FIGS. 7(a) and 7(b) illustrate a fifth embodiment, which is suitable as an air pump.

That is, a device shown in FIG. 7(a) is capable of injecting air into water with a simple structure. A silicone rubber tube serving as a suction pipe 8 is passed through a hollow shaft 11, so as to extend through an oscillator 1 and reaches radial through holes 2. The device is fixed to the bottom or a side wall of an aquarium 18 such that the distal end of the suction pipe 8 is above the water surface 19.

A part of or the entirety of the angular oscillator 1 is formed of magnet, and the magnetic force of the angular oscillator 1 and the stator magnet 14 attract each other in the vertical direction as viewed in FIG. 7(a). With a frequency current being supplied to the electromagnetic coil 7, the frequency is adjusted such that the angular oscillator 1 resonates and performs angular oscillation. Pump pressure generated in the radial through holes 2 by the angular oscillation causes gas, such as air, drawn through the suction pipe 8, to be discharged into water as a great number of fine bubbles. This operation is suitable for an air pump used in an aquarium for fish.

Hereinafter, the operating principles and estimate of pumping performance for the centrifugal pump according to the present invention will be described.

For illustration purposes, the inner diameter and the outer diameter of the angular oscillator 1 are expressed by r₂ [m] and r₂ [m] as shown in FIG. 1(a), respectively. Also, the length from the axis C of the angular oscillator 1 to the distal end of the radial through hole 2 (radial through hole length) is expressed by r₃ [m]. Although the radial through hole length r₃=the outer diameter r₂ in FIG. 1(a), the radial through hole length r₃>the outer diameter r₂ in the case shown in FIG. 4(a). The diameter of the radial through hole 2 is expressed by Φ [m]. Since it is possible to provide two or more radial through holes 2, the number of radial through holes 2 in a single angular oscillator 1 is expressed by s [number]. The angular velocity of the angular oscillation changes along a sinusoidal waveform.

The oscillation angle of the angular oscillation of the angular oscillator 1 is expressed by α [radian] (see FIG. 2(d)), and the frequency of the angular oscillation is expressed by f [cycles/s]. During angular oscillation, the angular velocity ω [radian/s] changes.
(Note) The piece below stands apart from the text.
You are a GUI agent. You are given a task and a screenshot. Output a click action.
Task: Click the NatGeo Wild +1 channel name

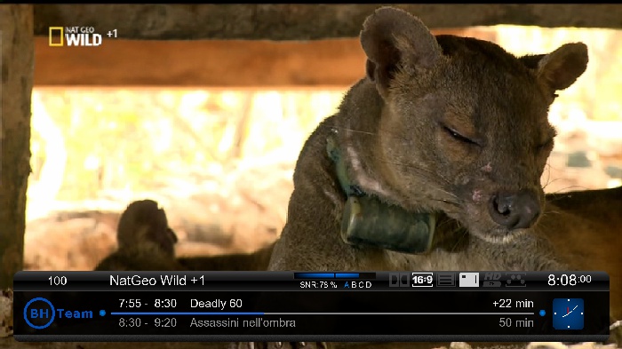[x=157, y=281]
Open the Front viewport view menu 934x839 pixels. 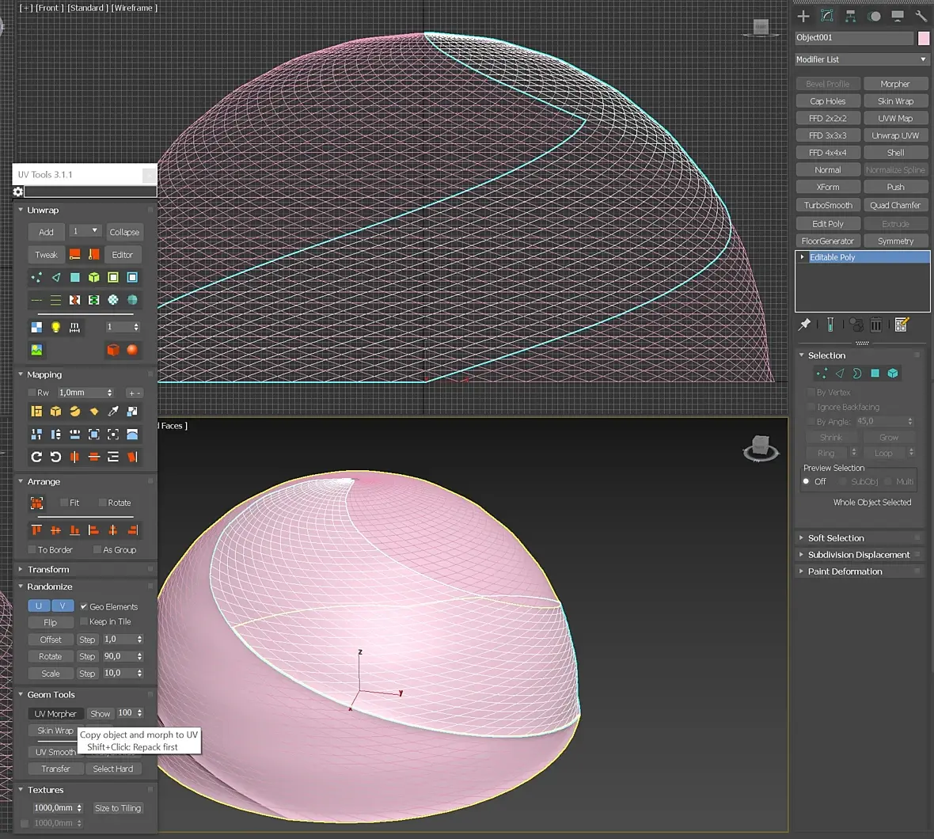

The average angular velocity ω₁ satisfies the equation ω₁=2αf. An object in the radial through hole 2 receives centrifugal acceleration a [m/s²]. In a case where the angular velocity in circular motion of a uniform acceleration is expressed by ω₁, an object that is at a center in the radial through hole 2 and away from the center of the cylinder by r [m] receives a centrifugal acceleration a, which satisfies the equation a=rω₁².

In a case where the angular velocity ω in angular oscillation changes along a sine wave, and the average angular velocity in a single cycle is expressed by ω₁, if the phase position of the cycle is θ [radian], and one cycle=2π [radian], the angular velocity ω(θ) relative to the cycle phase position is represented by the following equation: ω(θ)=(π/2)ω₁ sin θ In this case, the centrifugal acceleration a acting on an object in the radial through hole 2 at a position away from the cylinder enter by r [m] is represented by the following equation:
a(θ)=(π²/4)rω₁² sin²θ

The average centrifugal acceleration a₁ in one cycle is obtained by averaging the integral of one cycle, and represented by a₁=(π²/4)rω₁².

Therefore, it is assumed that the liquid filling the radial through hole 2 receives, from the center to a side of the cylinder, the averaged centrifugal acceleration a₁=(π²/4)rω₁²=π²·rα²f².

When the cross-sectional area of the radial through hole 2 is expressed by S [m²], S=πs(Φ/2)². The volume y [m³] of the liquid in the radial through hole satisfies the equation y=Sr₃. When the liquid specific gravity is expressed by g [g/cm³], and the weight of the liquid in the radial through holes 2 is expressed by m [kg], m=1000 gy. The liquid in the radial through holes 2 receives centrifugal force F [N] directed from the cylinder center to a side of the cylinder. If averaged, F [N]=ma₁, that is, F=62.5π²gSr₃²α²f². The centrifugal force is pump discharging force, and if the pump pressure is expressed by A [N/m²], A=F/S, that is, A=250π²gr₃²α²f². Since A [N/m²] is equal to A [pa], if the pump pressure is expressed by B [kpa], B=A/1000.

The average amount of time t [s] required for liquid to pass through the radial through hole 2 is t=√{square root over ( )}(r₃/a₁), and the averaged speed v [m/s] of liquid to pass through the radial through hole 2 is v=r₃/t. When the pressure load at the output side of the pump is zero, the displaced volume per second is expressed by Y [m²/s] and the displaced weight per second is expressed by M [kg/s], Y=y/t and M=m/t. The discharge flow rate Z [ml/min] per minute when the pressure load is zero is Z=6×10⁷ Y. When the work per second consumed through the pump operation is expressed by P [N·m/s], P=Fv, and the unit is [N·m/s], or [W].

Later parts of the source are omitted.